Tra gli scenari più cruenti vi sono i cosiddetti campi di rieducazione per adolescenti, in cui ragazzi e ragazze, che hanno dichiarato la propria omosessualità, vengono portati dai genitori e sottoposti a durissimi, inutili e dannosi regimi terapeutici, che non si concludono in nessun “cambiamento” positivo.
Il “coming out” è una dichiarazione con la quale si sceglie di rivelare il proprio orientamento sessuale alle altre persone; è un percorso che attraversa diversi stadi, a partire dalla rivelazione a una sola persona o a pochi intimi, fino all’apertura totale, che dovrebbe portare ad un pieno sviluppo di un’identità integrata.
Molte persone faticano ad identificarsi come omosessuali, prima di tutto con sé stesse, a causa dei pregiudizi omofobici della società. Per questo motivo, si può dire che il primo coming out è quello che si fa verso sé stessi, senza il quale non sarebbe possibili la completa accettazione in presenza di altre persone.
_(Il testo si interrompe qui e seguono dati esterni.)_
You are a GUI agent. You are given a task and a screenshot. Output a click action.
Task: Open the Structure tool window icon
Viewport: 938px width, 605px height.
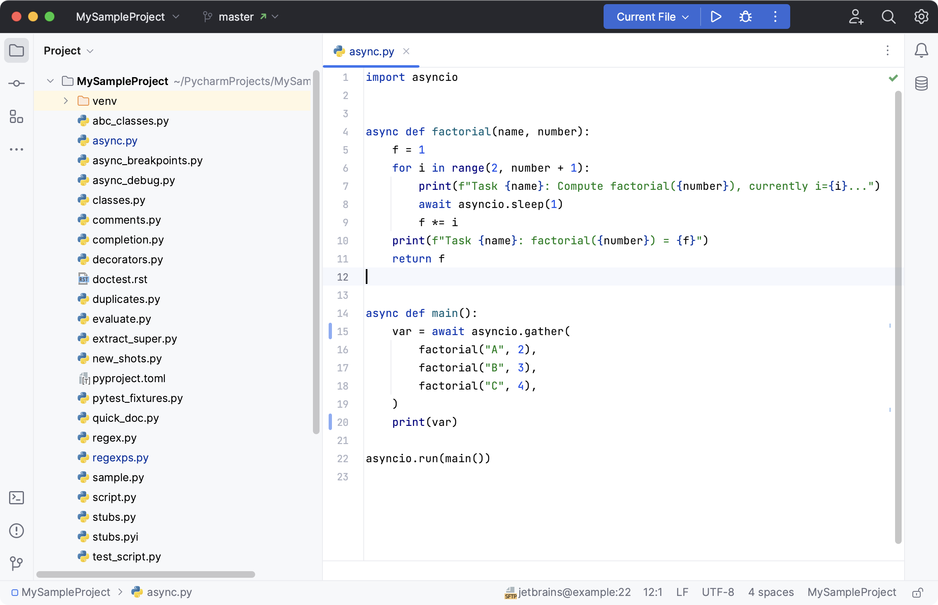coord(17,117)
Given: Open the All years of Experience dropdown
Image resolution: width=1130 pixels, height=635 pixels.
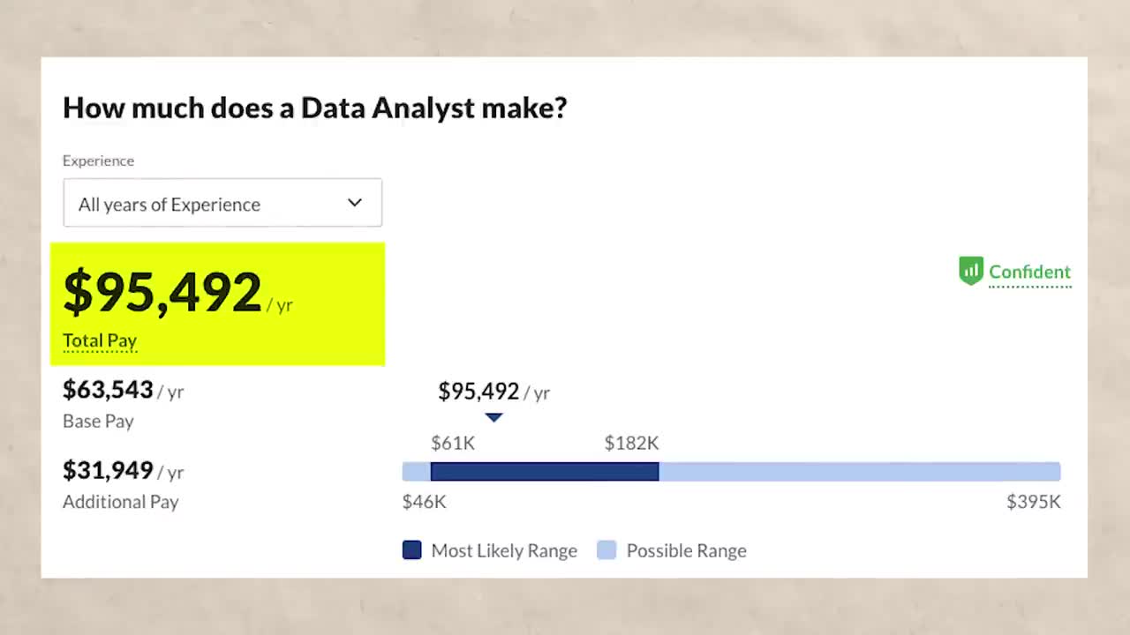Looking at the screenshot, I should pyautogui.click(x=222, y=203).
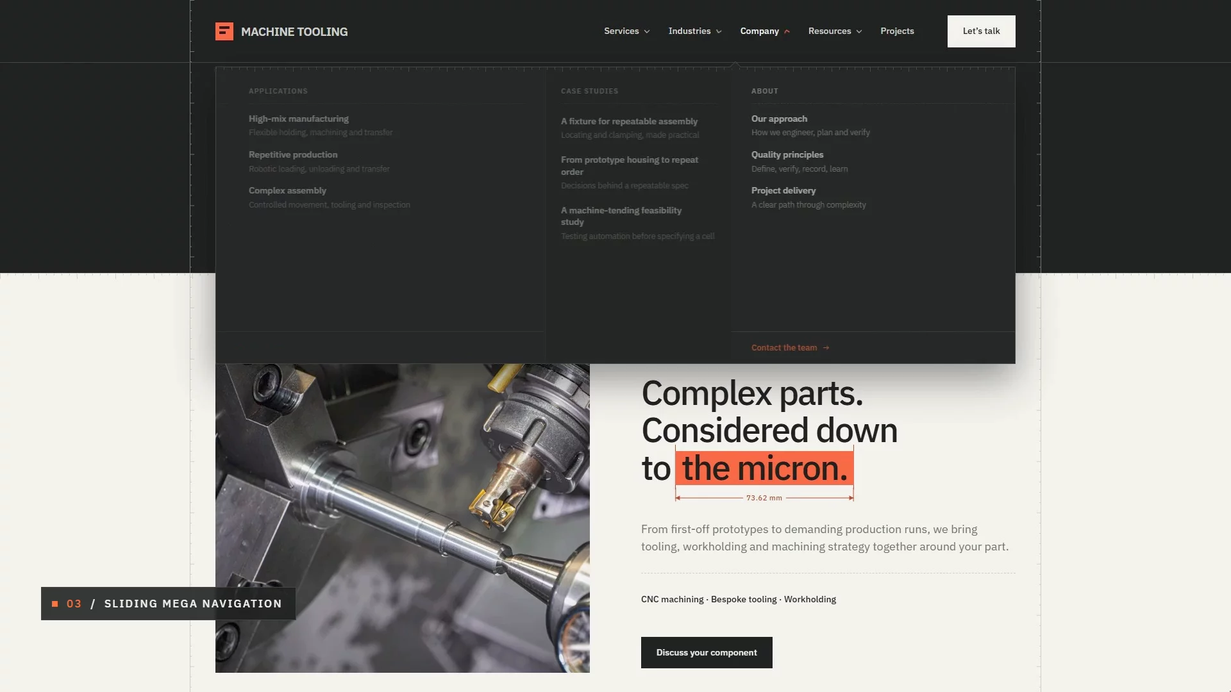Click the orange Machine Tooling logo icon
This screenshot has width=1231, height=692.
(224, 31)
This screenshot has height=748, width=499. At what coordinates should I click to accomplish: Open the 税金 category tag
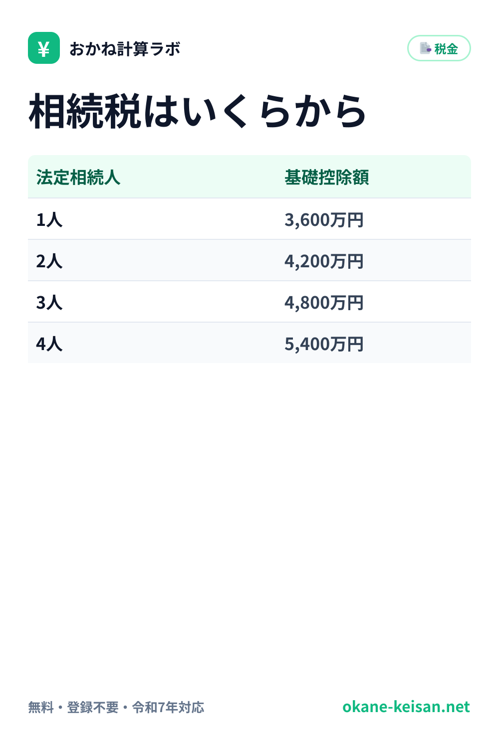coord(439,48)
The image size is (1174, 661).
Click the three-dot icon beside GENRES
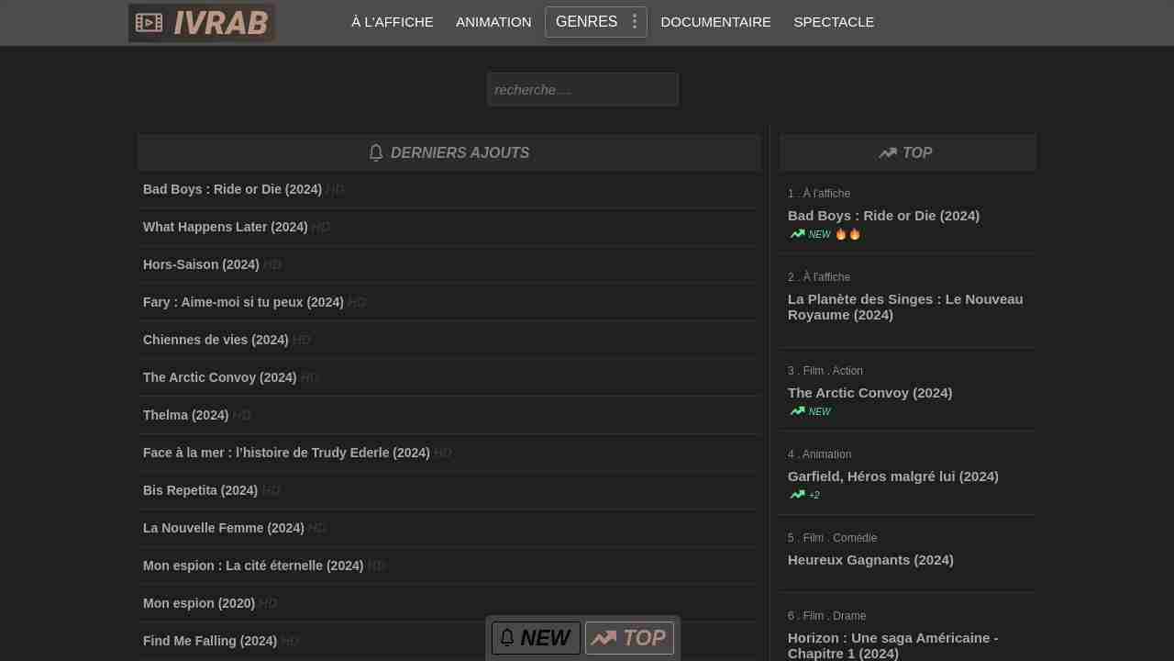click(634, 22)
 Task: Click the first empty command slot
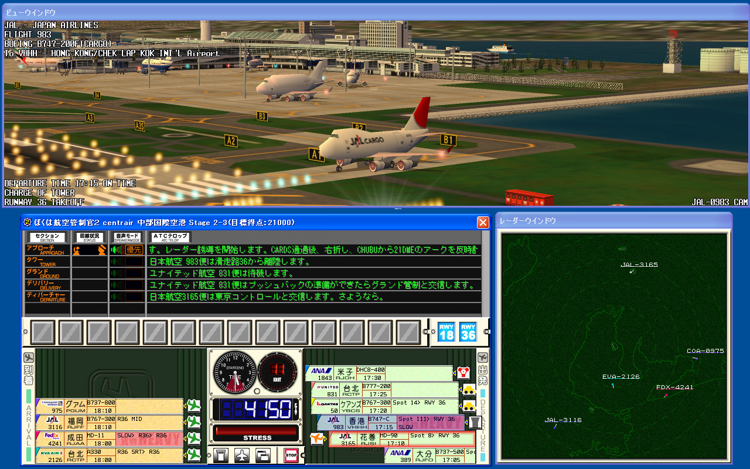tap(44, 332)
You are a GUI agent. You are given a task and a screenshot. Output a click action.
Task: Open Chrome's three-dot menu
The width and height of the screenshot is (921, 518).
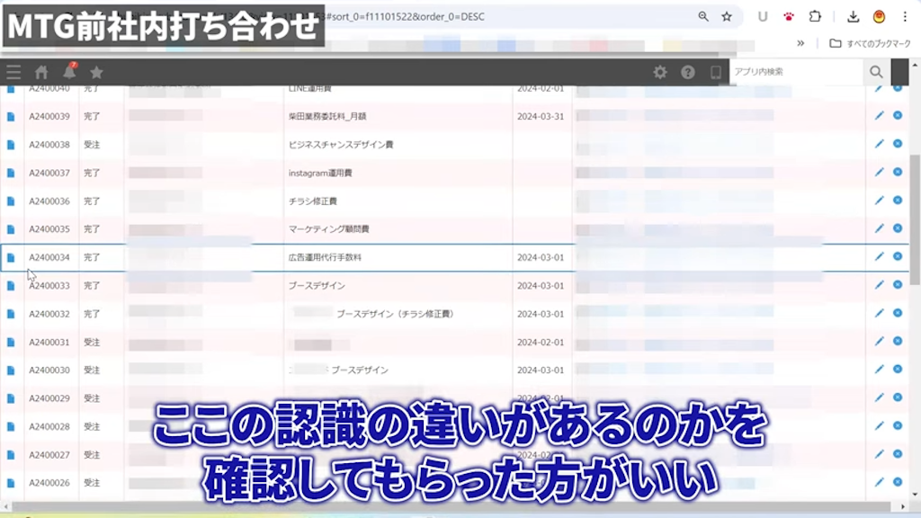[905, 16]
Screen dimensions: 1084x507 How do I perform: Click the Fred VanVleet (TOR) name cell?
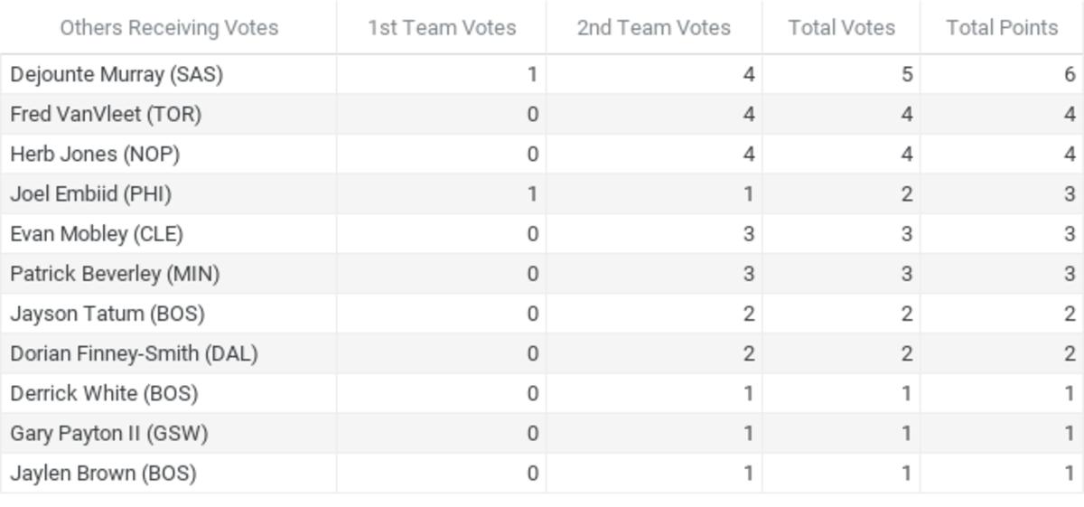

Con l’espressione “LGBTQ+” si intende Lesbiche/Gay/Bisessuali/Trangender/Queer o Questioning, mentre il “plus” indica tutto quello che non è stato identificato nelle “iniziali” precedenti. Tra l’altro, in quel + sono presenti anche tutti colori che sostengono i diritti della comunità LGBTQ. LGBTQ+ è, quindi, un acronimo che tenta di rappresentare l’immensa variabilità di persone appartenenti a minoranze sessuali.
Una testimonianza sulla violenza contro persone della comunità LGBTQ+ è quella di Thomas Couser (1996) descrive cosa significa essere omosessuale e vittima di discriminazione e, soprattutto, violenza verbale e spiega cosa ha provato quando ha visto la sua macchina ricoperta di scritte offensive riguardanti la propria omosessualità. Egli afferma: “La possibilità che potessi essere osservato mi rendeva paranoico.
È questo- riflettevo- ciò che significa essere omosessuale… essere costantemente infastidito da gente completamente estranea. Nel lusso di questi brevi momenti, cominciai a pensare che ci vuole una buona dose di coraggio per essere apertamente gay… come mi sentivo vulnerabile! Per alcuni giorni provai paura e shock, paura che l’incidente si potesse ripetere o che la violenza potesse aumentare. Mi sentivo violato e mi faceva rabbia la mia incapacità di reagire. Mi sentivo come se fossi stato etichettato per sempre… gli stereotipi del genere e l’omofobia sminuiscono e rendono numeri tutti noi”.
Con il passare del tempo il modo di approcciarsi a questa realtà fortunatamente è variato; infatti in molti paesi è stata legalizzata l’unione civile omosessuale, come in Italia e negli Stati Uniti dal 2012. C’è una ragione per cui si è legalizzata solo l’unione civile; la parte più radicale ed estremista della comunità ecclesiastica cattolica non tollererà mai le unioni religiose per i membri della comunità LGBTQ+.
Con questo articolo e con l’aiuto di “OBBIETTIVAMENTE” vorrei che si ampliasse il nostro punto di vista sull’argomento, per capire che l’omosessualità non è una cosa contro natura, non è una malattia perciò non ci può essere curata; dovremmo essere sempre inclusivi e lottare per far sì che, persone come noi, abbiano i nostri stessi diritti.